Художник был одет иначе, чем в музее. Ничего красного. Какая-то серая поддевка, подпоясанная шнурком, и штаны неохватно-свободного размера. Борода лежит причесанно на груди, как волосяная лопата. А красное-то есть: шнурок на поддевке и коньячный оттенок глаз.
Он налил по второй порции:
— Сергей Георгиевич, хочу выпить за вас.
— Ну почему за меня?..
— За человека, который чувствует искусство.
— Как это определили?
— Вас поразил портрет Моны Лизы, моей, разумеется.
— Да, работа бесподобная.
— Знаете, одной даме от этого портрета стало плохо.

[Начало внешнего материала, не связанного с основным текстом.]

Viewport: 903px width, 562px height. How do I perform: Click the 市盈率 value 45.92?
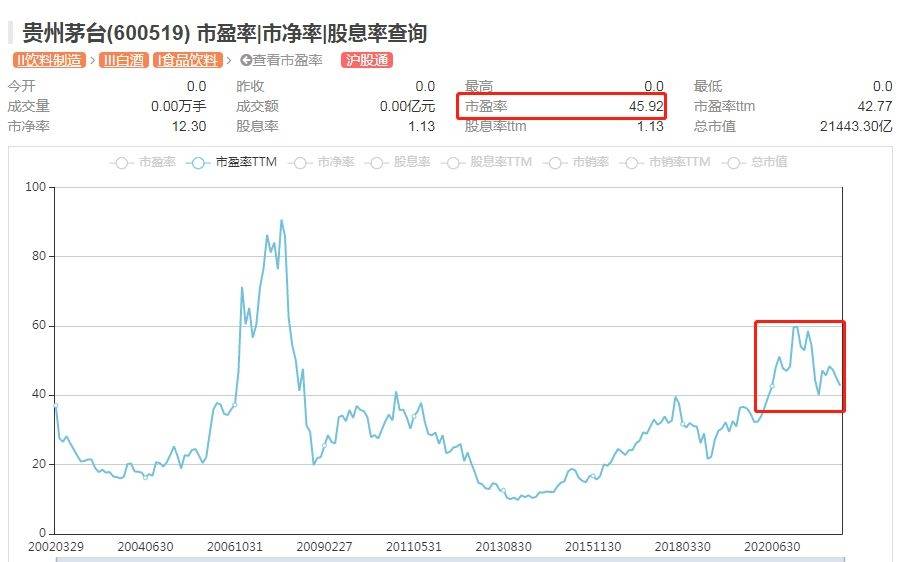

— Допускаю, страдания женщины переданы почти сверхъестественно.
Мы выпили. Я хотел согнать усталость, но она, усталость, похоже, объединилась с коньяком и двинулась к затылку с новой силой, поторапливая меня. Я же хотел глянуть на женщину…
— Анатолий Захарович, а где оригинал?
— Какой оригинал?
— Сама Мона Лиза.
— Елизавета Монина? — поскучнел он. — Нет ее.
— Скоро придет?
— Не придет.
— Почему же?
— Ушла.
— Все-таки вернется?
Я понимал, что неприлично дотошен, но хотелось сравнить лицо с портретом. Многие полагают, что следователь главным образом подбирает преступнику статью из уголовного кодекса. Нет, следователь — это психолог. Ну, и по статье привлекает.
— Сергей Георгиевич, Лизетта ушла две недели назад.
— Ушла… домой?
— Здесь ее дом.
— По месту работы справлялись?
— Здесь ее место работы — моя натурщица.
Он раздраженно затеребил на животе красный шнурок. С расспросами я перегнул, но привычка расспрашивать шла от привычки допрашивать.
— Вернется, — утешил я.
— Нет, забрала свой чемодан.
Художник по-детски шмыгнул комковатым носом. По глазам я не смог определить, обижен ли он на свою Лизу или злость его распирает. Хотелось расспросить или просто затеять разговор с человеком интересной специальности; хотелось пошататься по мастерской, разглядывая картины и наброски… Но усталость тяжелила сознание. Я поблагодарил за прием. Он радушно сказал:
— Надеюсь на второй, более продолжительный визит.
Я не удержался от зудежа, именуемого любопытством:
— Анатолий Захарович, вы ее любите?
— Сергей Георгиевич, а что такое — любить?
Я не ответил, поскольку задал вопрос первым. Тогда ответил художник:
— Любовь — это нарядно оформленный секс.
7
О годах человека судят по лицу, но у старости много признаков. Один из них особенно раздражал Марию Гавриловну: ее перестали слушаться вещи. Выскальзывали из рук, путались под ногами, не стояли и не лежали. Что вещи — люди не слушались и не слушали. Вчера она звонила в «Скорую помощь» и, как положено, сообщила свой возраст: семьдесят пять лет. Там рассмеялись и положили трубку.